→ What the exercise asks: Give back, word for word, the lines in the listing below from the one holding "Conferma (46, 482)" down to the one holding "click here (177, 2043)", both ends included.

——

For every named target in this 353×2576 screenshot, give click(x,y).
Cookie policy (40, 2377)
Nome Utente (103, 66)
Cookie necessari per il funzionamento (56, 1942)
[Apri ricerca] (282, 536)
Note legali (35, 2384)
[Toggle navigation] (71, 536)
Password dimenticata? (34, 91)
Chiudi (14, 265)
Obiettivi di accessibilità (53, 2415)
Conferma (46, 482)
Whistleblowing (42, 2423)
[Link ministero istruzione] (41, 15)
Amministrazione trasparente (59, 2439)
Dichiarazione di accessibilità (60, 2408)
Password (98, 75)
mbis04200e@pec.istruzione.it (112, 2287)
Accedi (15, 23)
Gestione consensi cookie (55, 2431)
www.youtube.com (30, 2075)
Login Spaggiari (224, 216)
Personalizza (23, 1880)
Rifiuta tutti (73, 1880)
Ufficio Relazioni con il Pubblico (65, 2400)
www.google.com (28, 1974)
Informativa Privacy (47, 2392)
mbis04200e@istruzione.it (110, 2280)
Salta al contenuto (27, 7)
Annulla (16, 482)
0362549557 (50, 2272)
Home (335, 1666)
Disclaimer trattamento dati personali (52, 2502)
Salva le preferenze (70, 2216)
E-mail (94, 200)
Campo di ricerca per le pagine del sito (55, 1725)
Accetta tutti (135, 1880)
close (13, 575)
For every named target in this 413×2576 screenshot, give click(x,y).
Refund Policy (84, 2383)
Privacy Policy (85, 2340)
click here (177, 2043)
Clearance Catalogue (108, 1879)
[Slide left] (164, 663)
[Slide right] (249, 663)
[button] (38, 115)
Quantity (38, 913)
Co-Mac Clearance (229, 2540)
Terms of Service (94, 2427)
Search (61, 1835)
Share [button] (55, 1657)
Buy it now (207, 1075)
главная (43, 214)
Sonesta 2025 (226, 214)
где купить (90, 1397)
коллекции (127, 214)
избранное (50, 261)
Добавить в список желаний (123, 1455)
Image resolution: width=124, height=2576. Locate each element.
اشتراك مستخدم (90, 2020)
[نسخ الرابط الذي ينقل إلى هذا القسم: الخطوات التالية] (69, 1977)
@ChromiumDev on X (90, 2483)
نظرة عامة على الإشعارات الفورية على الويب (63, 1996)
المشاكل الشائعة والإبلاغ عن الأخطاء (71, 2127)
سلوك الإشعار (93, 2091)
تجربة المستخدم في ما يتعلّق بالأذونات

——

→ Answer to this problem:
Conferma (46, 482)
Whistleblowing (42, 2423)
[Link ministero istruzione] (41, 15)
Amministrazione trasparente (59, 2439)
Dichiarazione di accessibilità (60, 2408)
Password (98, 75)
mbis04200e@pec.istruzione.it (112, 2287)
Accedi (15, 23)
Gestione consensi cookie (55, 2431)
www.youtube.com (30, 2075)
Login Spaggiari (224, 216)
Personalizza (23, 1880)
Rifiuta tutti (73, 1880)
Ufficio Relazioni con il Pubblico (65, 2400)
www.google.com (28, 1974)
Informativa Privacy (47, 2392)
mbis04200e@istruzione.it (110, 2280)
Salta al contenuto (27, 7)
Annulla (16, 482)
0362549557 (50, 2272)
Home (335, 1666)
Disclaimer trattamento dati personali (52, 2502)
Salva le preferenze (70, 2216)
E-mail (94, 200)
Campo di ricerca per le pagine del sito (55, 1725)
Accetta tutti (135, 1880)
close (13, 575)
For every named target in this 413×2576 screenshot, give click(x,y).
Refund Policy (84, 2383)
Privacy Policy (85, 2340)
click here (177, 2043)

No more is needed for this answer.